El voto tampoco es obligatorio, pero igual fui a cumplir mi deber cívico como buen ciudadano estadounidense, categoría a la que pertenezco desde hace dos años. Votar me parece importante, pero también me hacía gracia, una buena anécdota para contar: "Yo voté a Obama".
Me tocó votar en un palacete de columnas griegas del centro de Brooklyn, a dos cuadras de mi casa y a seis o siete cuadras de la desembocadura del puente de Brooklyn, que conecta al distrito con Manhattan. Lo primero que llama la atención a un argentino del sistema de votación es que no hace falta ningún documento. En algunos estados sí se pide, pero en la mayoría no y en otros, como Ohio, alcanza con una boleta de luz. Uno llega, dice su nombre en la mesa y a las señoras que pasan sus dedos por las listas les parece (casi siempre) suficiente.

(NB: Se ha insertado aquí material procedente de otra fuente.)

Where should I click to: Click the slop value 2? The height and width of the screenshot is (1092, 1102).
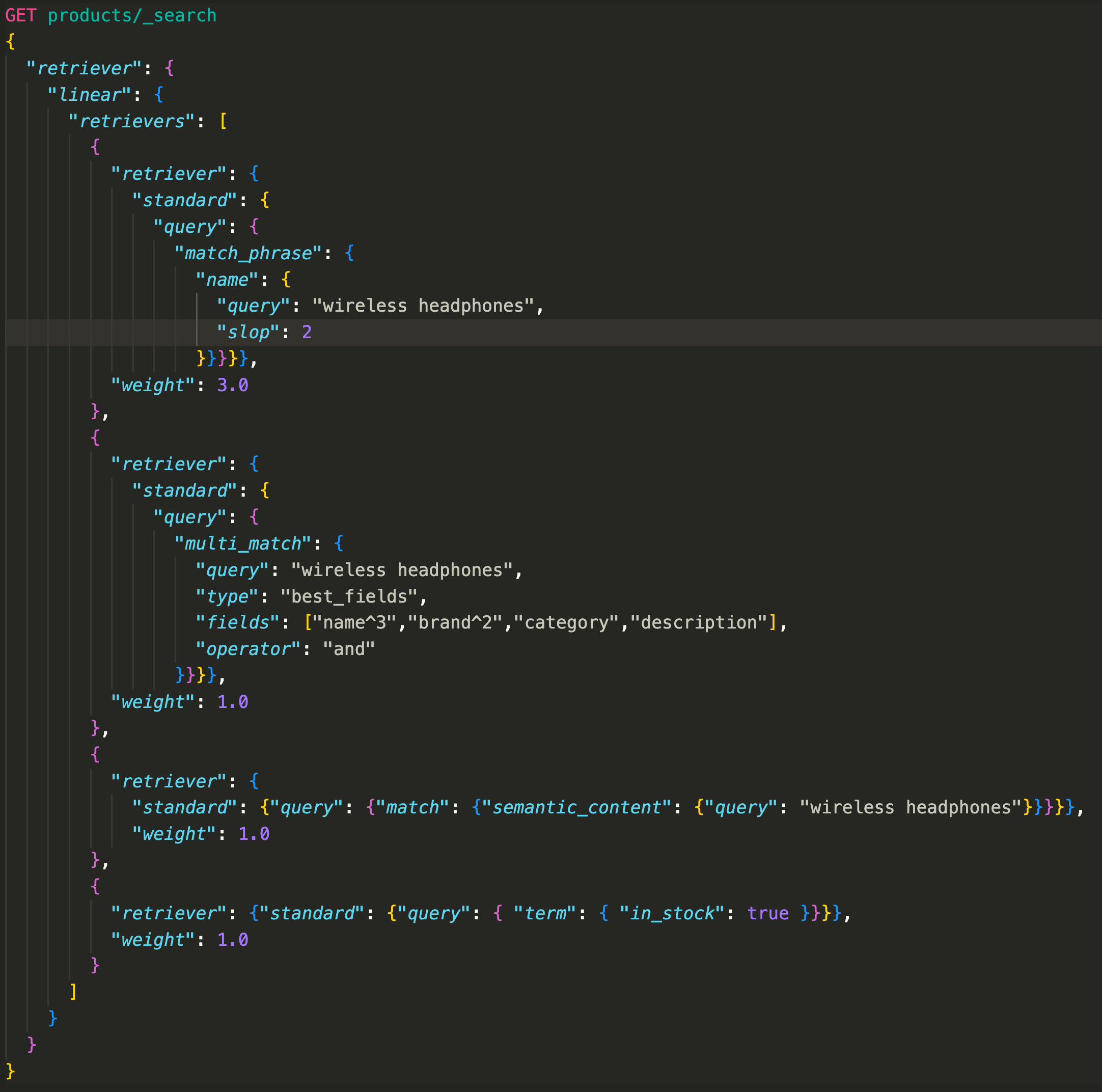coord(307,332)
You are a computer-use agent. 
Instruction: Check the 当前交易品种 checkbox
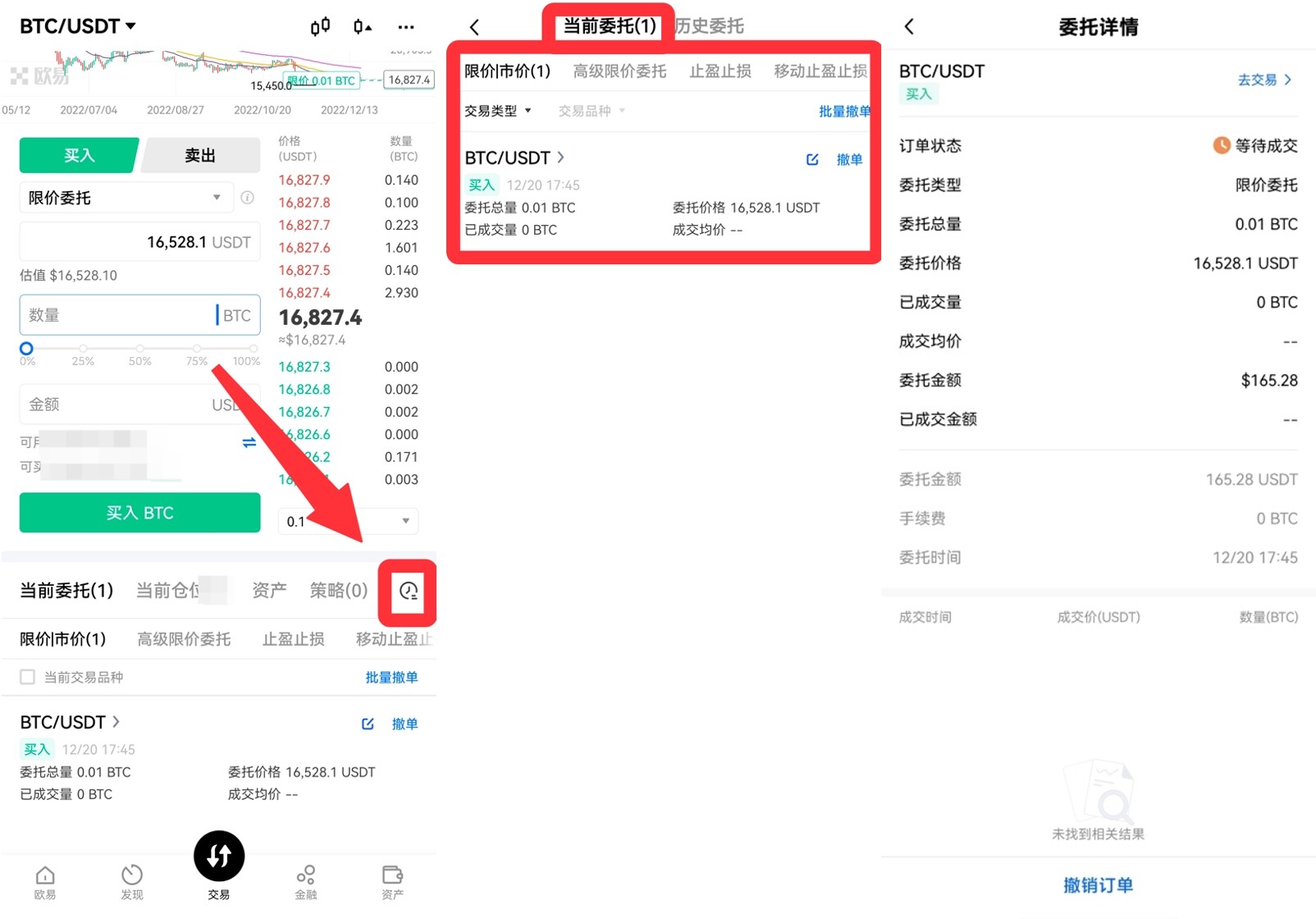click(x=27, y=676)
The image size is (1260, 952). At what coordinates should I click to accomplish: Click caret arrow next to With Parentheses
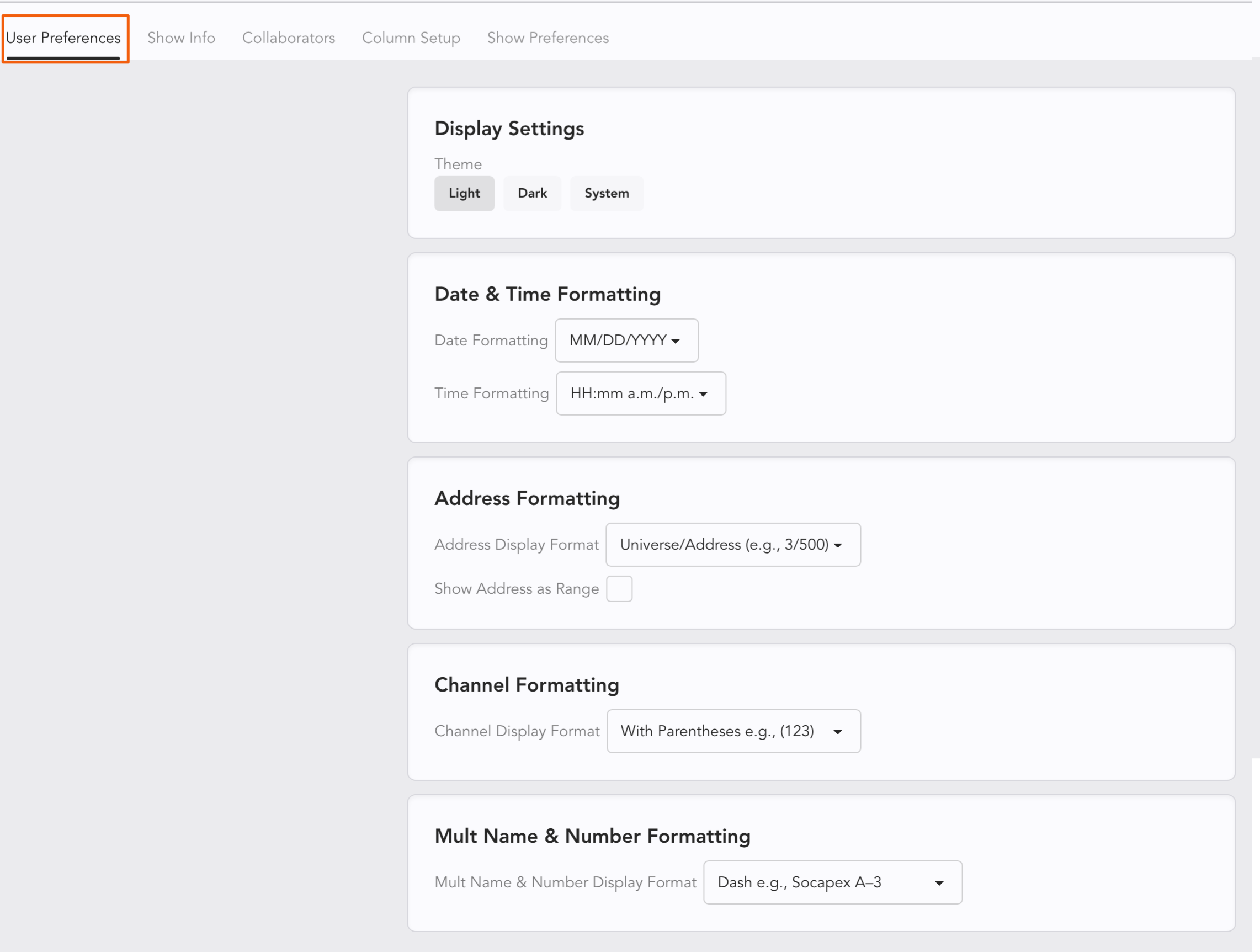pos(838,732)
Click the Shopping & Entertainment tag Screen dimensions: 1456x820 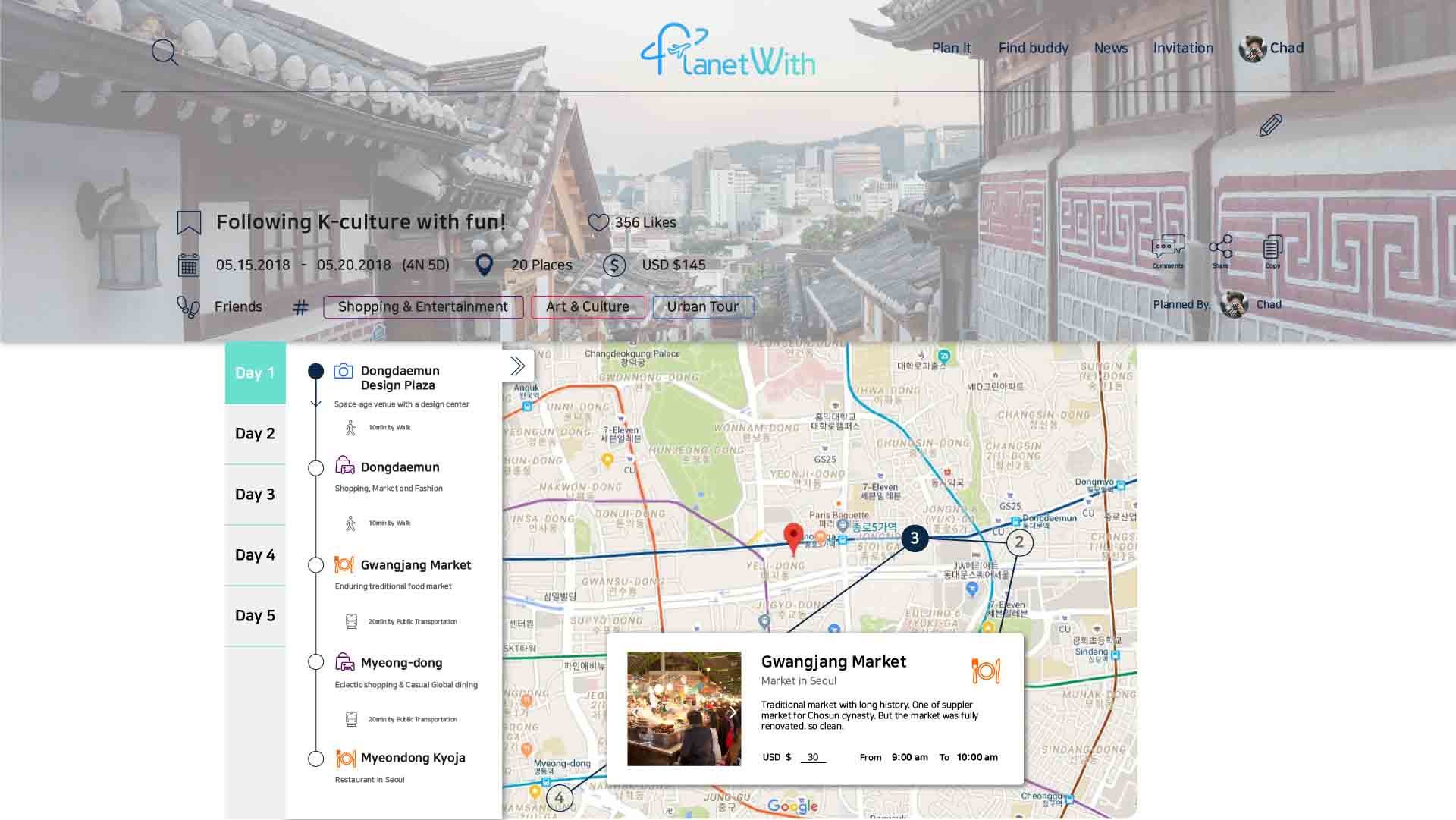coord(423,307)
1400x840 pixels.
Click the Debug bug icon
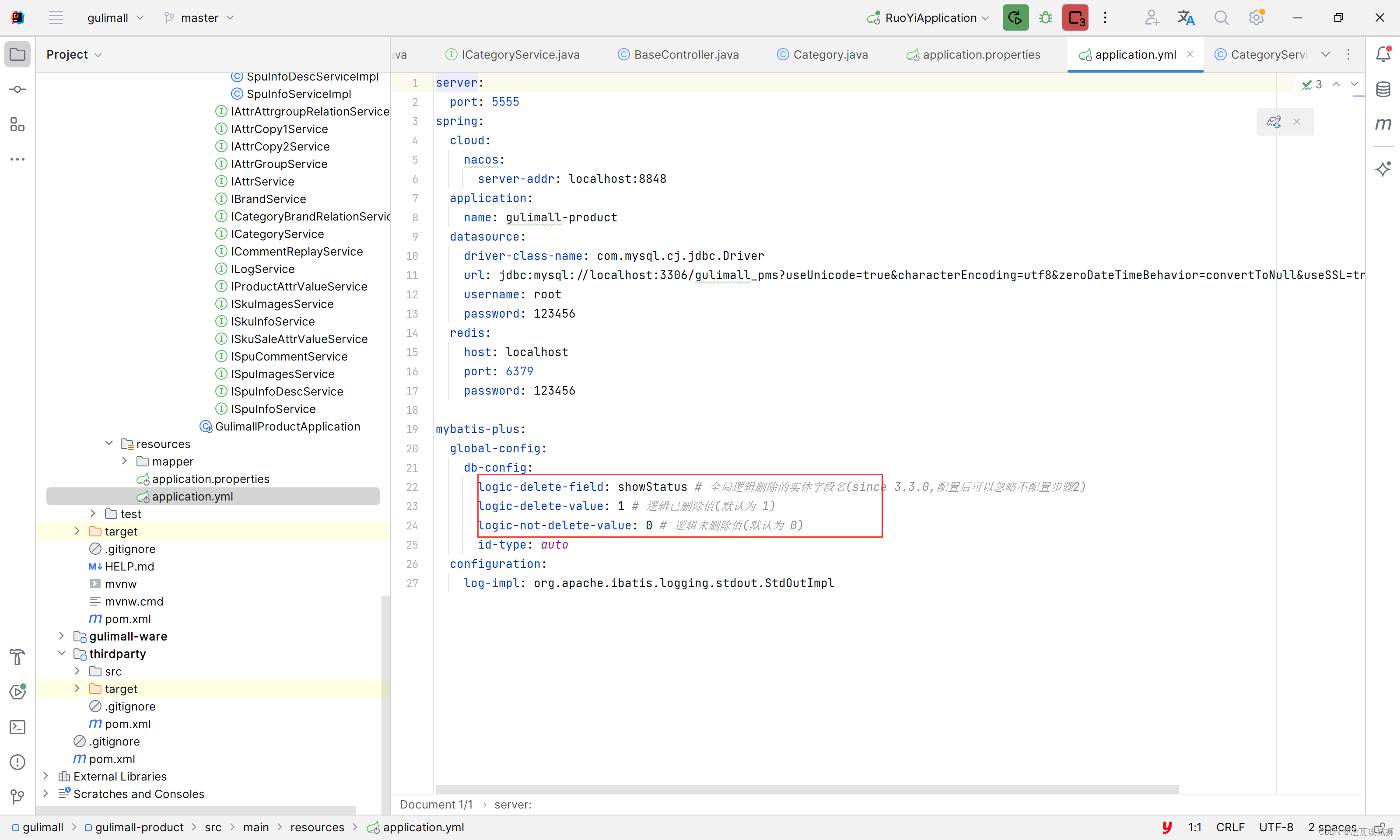1045,18
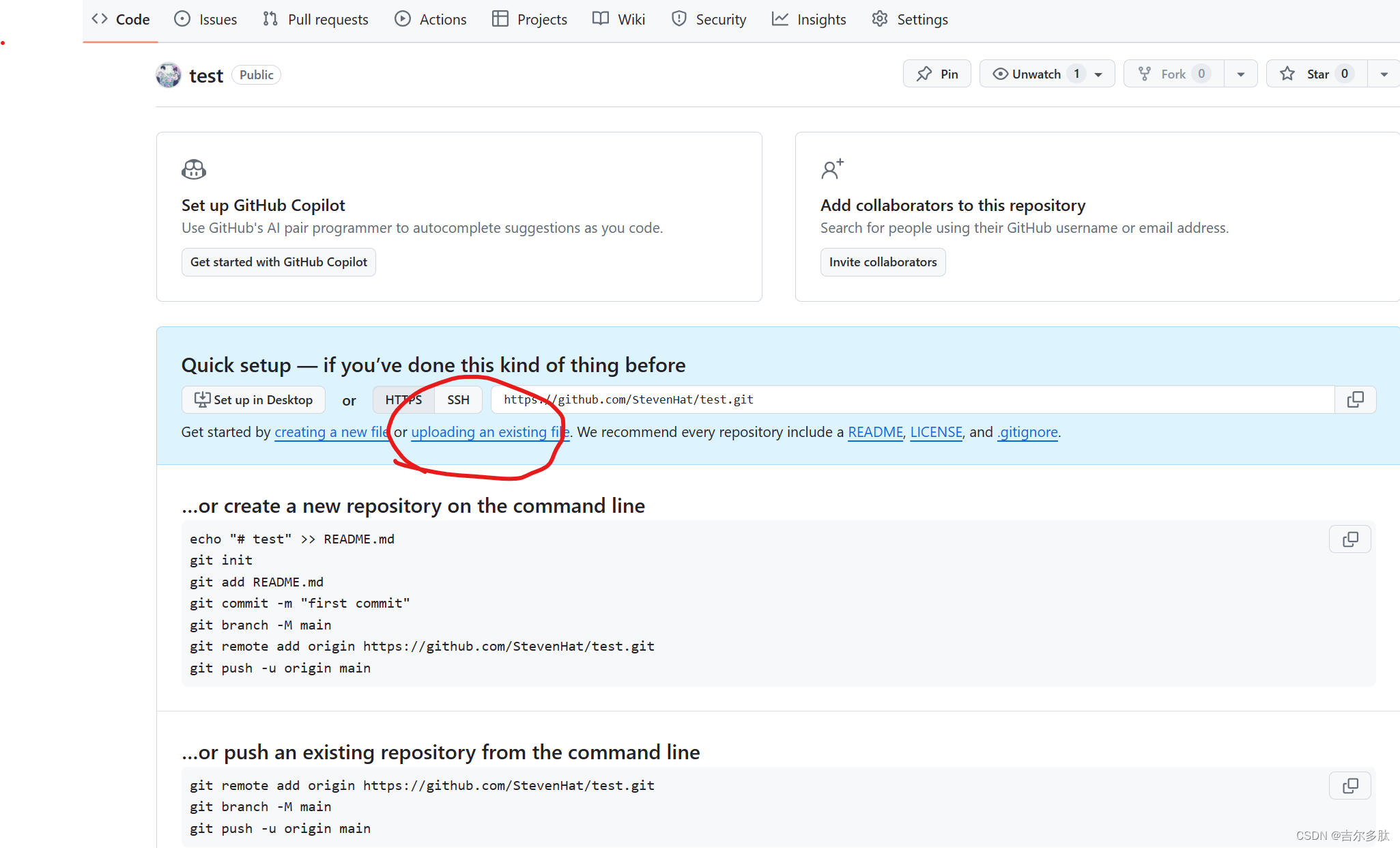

Este año, la ausencia de identificación a la hora de votar se convirtió en un tema de campaña. Dirigentes republicanos de varios estados quisieron endurecer los requisitos para votar y sus colegas demócratas respondieron que sus propuestas eran un intento de dificultar el voto de los pobres. Para un extranjero era un debate extraño (¿cómo no vas a presentar documento?), pero en un país donde no existe el DNI, donde el documento más habitual es el registro para conducir y el único que tiene todo el mundo es el número de identificación jubilatoria, la obligación de presentar un documento con foto era una novedad. Y era una novedad, aparentemente, impulsada por políticos conservadores.
Los demócratas dicen que no hay nada que arreglar, porque el fraude electoral es bajísimo. Pero mi caso muestra que el sistema está lejos de ser eficiente. Cuando me registré como votante, el día de mi jura como ciudadano, lo hice a mano, en un formulario que repartieron unas chicas puertorriqueñas. Se ve que entendieron mal mi letra, porque en el padrón figuro como "Hernán Idesias".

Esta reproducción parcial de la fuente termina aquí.